DECONVOLVING LEGACY AND CONTEMPORANEOUS WEATHERING IN A PORPHYRITIC RHYOLITE AND RHYOLITIC TUFF DOMINATED UPLAND CATCHMENT, VALLES CALDERA, NEW MEXICO

The Catalina-Jemez Critical Zone Observatory (CZO) investigations have focused primarily on near surface processes; including remote sensing and direct sampling of vegetation, soils, saprolite and waters. However, water/rock interaction, weathering and solute mobility along flowpaths in the deep (>10 m) CZ that echo near surface CZ processes (i.e. water, energy, and mass fluxes) are not well understood. We postulate a deep groundwater reservoir in fractured rhyolite exerts strong controls on solute discharges in upland catchments of the Jemez CZO within the Valles Caldera National Preserve in northern New Mexico. To investigate weathering processes in the deep CZ, we extracted three continuous cores to 40-50 m depth in summer of 2016 in one of our instrumented forested sub-catchments prior to instrumenting the boreholes as monitoring wells. The research goals were to understand depth- and geologic-dependent trends in the physical, chemical and biological structure, identify mineral transformations that result from hydrologic and biogeochemical dynamics, and describe lateral and vertical groundwater flow and its contribution to the geochemical evolution of the deep CZ. Results show complex weathering profiles at each of the three watershed positions attributable to a combination of legacy hydrothermal alteration, textural controls on weathering, development of preferential flowpaths, and differing hydrologic base levels.
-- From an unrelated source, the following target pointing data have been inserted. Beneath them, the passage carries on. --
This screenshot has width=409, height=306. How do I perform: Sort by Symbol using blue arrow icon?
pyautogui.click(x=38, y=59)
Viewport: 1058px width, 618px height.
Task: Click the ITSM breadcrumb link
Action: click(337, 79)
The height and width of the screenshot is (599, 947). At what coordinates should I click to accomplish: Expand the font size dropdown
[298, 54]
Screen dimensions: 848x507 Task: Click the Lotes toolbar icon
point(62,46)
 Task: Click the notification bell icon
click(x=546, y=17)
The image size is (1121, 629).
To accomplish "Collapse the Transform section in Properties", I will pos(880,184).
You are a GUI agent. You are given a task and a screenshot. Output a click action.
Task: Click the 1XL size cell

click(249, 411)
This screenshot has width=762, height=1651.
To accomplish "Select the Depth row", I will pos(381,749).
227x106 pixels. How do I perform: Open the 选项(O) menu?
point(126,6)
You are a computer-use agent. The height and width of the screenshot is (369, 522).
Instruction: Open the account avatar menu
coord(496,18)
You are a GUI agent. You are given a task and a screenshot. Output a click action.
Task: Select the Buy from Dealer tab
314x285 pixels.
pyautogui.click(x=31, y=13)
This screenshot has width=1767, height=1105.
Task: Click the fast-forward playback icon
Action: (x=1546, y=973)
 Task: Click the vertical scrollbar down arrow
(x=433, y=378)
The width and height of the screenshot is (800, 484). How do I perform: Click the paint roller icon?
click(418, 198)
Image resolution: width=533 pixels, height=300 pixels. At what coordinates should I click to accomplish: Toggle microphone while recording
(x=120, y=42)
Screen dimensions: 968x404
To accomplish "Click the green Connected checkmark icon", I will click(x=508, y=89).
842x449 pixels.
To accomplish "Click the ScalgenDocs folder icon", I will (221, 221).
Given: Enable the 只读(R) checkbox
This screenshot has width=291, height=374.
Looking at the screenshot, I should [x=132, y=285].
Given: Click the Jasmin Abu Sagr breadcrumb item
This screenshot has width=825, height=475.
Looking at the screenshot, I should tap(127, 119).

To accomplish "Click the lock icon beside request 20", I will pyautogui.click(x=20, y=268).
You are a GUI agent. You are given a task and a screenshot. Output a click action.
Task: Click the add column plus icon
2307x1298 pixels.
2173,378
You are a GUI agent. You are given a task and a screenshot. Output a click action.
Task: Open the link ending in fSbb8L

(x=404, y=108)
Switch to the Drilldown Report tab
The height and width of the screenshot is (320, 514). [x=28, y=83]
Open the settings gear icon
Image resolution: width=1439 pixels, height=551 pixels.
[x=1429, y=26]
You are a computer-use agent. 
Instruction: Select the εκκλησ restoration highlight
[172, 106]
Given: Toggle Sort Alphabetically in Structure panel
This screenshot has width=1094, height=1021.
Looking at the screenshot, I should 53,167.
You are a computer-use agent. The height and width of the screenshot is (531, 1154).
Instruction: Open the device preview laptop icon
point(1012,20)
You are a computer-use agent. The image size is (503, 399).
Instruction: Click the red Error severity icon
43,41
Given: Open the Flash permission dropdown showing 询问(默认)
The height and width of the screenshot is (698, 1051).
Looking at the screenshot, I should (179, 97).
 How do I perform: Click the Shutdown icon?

We used a multifaceted tool set to deconvolute the extent to which observed variation laterally and with depth resulted from legacy versus contemporary weathering processes. Co-located Ca-zeolites and smectite (up to 50% of bulk mineral composition) coupled with Mg, Fe, and Mn enrichment suggest legacy hydrothermal fluid intrusion contributed to mineral transformations in shallow portions (down to 15 meters) of the catchment east of a north trending fault bisecting the catchment and at depths below 15 meters west of the fault. Conversely, the presence of iron (oxy)hydroxides (up to 4%) coupled with calcite (17%), smectite (up to 49%), illite (up to 22%), absence of zeolites, and depletion of K, Na Si, and Ca in other portions of the catchment suggest contemporaneous glass, plagioclase and mica weathering is occurring at shallow depths and at textural transitions.